Xbox Live integration, as well as Facebook integration are great features, but eventually as time passed, my newfound love for Windows Phone 7 diminished.
This eventual dislike of the OS was not due to the beautiful live tiles, but because of the limitations I experienced in general use. The app ecosystem in Windows Phone 7 is nothing like that of iOS. There are far fewer apps available, and of much lesser quality. The Facebook app, for example, would interrupt me with notification from events over a day old. This is just one case of the software letting me down in general usage.
My dislike for WP7 was furthered throught the realisation that it was a very young OS, and had not developed to the extent that iOS and Android had. While my attitude towards iOS may not have been extremely positive, this very quickly changed, upon realising just how much functionality is packed into it.
In Windows Phone 7, there is no central notifications hub, just an alert banner at the top of the screen, and a live tile. In addition to this, the multitasking in Windows Phone 7 is completely lackluster. While holding the back button will bring up a view of open applications, they are only accessable in open form through this interface. If you tap an application icon on your homescreen that is open in multitasking, then you will be re-opening that app all over again.

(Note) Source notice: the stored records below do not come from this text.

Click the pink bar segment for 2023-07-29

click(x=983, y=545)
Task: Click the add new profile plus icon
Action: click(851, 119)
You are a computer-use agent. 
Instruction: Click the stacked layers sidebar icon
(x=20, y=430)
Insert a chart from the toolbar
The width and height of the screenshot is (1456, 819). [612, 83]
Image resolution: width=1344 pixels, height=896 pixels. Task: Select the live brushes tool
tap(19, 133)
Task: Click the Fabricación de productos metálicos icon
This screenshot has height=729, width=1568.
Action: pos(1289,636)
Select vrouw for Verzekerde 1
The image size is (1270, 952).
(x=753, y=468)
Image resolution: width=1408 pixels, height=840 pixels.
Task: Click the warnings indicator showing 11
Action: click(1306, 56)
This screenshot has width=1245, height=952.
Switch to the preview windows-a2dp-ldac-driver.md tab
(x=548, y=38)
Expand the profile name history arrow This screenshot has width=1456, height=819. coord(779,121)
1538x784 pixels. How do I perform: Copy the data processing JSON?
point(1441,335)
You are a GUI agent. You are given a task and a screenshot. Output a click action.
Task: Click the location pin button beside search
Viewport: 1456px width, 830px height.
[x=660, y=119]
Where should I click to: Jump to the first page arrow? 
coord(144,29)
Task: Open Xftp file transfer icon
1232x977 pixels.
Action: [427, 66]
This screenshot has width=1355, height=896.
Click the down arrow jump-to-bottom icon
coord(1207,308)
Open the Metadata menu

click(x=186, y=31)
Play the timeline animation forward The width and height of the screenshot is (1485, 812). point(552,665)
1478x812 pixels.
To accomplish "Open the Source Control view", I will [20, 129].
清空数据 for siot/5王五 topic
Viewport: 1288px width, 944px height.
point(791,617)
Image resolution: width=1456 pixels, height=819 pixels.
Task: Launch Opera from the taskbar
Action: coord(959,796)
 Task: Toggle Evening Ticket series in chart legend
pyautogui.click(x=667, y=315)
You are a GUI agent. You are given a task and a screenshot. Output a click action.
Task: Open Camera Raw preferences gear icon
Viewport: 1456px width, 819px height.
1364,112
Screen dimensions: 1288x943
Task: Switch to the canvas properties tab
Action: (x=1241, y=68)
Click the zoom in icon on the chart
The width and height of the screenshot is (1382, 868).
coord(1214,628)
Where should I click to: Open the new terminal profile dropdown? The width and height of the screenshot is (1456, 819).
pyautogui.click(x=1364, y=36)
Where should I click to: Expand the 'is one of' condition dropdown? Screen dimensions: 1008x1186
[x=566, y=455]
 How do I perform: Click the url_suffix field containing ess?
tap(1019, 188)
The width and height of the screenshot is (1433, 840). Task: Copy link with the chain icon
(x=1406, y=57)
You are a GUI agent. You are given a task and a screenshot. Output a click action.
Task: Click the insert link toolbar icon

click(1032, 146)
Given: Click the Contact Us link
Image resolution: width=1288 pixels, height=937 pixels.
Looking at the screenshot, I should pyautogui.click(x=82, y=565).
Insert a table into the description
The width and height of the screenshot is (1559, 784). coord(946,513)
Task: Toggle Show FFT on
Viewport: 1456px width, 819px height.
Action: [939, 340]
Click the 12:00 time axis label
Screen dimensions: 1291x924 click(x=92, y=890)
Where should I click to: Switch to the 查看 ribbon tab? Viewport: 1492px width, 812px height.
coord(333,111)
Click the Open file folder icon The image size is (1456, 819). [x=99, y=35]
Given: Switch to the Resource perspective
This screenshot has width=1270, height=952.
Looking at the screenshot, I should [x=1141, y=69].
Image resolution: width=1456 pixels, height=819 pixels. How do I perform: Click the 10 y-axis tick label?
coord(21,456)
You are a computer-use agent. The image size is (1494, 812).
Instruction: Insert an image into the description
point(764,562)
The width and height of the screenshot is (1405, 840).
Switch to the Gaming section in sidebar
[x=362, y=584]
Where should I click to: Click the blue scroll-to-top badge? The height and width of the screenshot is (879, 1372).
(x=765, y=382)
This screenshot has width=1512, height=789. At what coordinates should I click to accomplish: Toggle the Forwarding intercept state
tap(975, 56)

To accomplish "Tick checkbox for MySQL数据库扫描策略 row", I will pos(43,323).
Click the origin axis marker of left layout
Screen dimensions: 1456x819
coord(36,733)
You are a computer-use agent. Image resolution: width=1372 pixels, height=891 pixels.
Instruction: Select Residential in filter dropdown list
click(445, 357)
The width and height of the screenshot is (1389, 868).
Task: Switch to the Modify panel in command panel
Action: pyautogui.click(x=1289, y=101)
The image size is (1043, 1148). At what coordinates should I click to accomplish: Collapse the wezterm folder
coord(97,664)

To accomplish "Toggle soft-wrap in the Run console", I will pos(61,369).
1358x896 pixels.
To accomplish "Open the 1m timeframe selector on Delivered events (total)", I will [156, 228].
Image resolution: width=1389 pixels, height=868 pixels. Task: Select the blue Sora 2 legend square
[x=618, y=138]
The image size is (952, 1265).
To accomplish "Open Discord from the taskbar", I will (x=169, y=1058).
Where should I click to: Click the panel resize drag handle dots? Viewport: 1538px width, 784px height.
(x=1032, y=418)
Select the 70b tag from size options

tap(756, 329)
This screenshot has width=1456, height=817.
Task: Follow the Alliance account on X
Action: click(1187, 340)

When Microsoft unveiled Windows Phone 8, I saw a way out, possibly a major improvement over what I currently had. But then one thing was announced, that WP8 would only be available on new devices. Windows Phone 7.8, a watered down version of 8 would be available on my phone, but that was all. It only includes visual changes to the homescreen, no notification hub, no improved multitasking. Although even to this day, I am unaware of when Windows Phone 7.8 will be released. Good job with communication Microsoft.
Congratulations to Microsoft for venturing into the smartphone space. Windows Phone does have potential, but that potential will not be fully realised until the OS matures, and becomes more functional, and the app ecosystem improves massively.
Now I will move back to iOS. With my iPhone, iPad and iMac, I will be fully invested in the Apple ecosystem, and I doubt that I’ll be leaving anytime soon.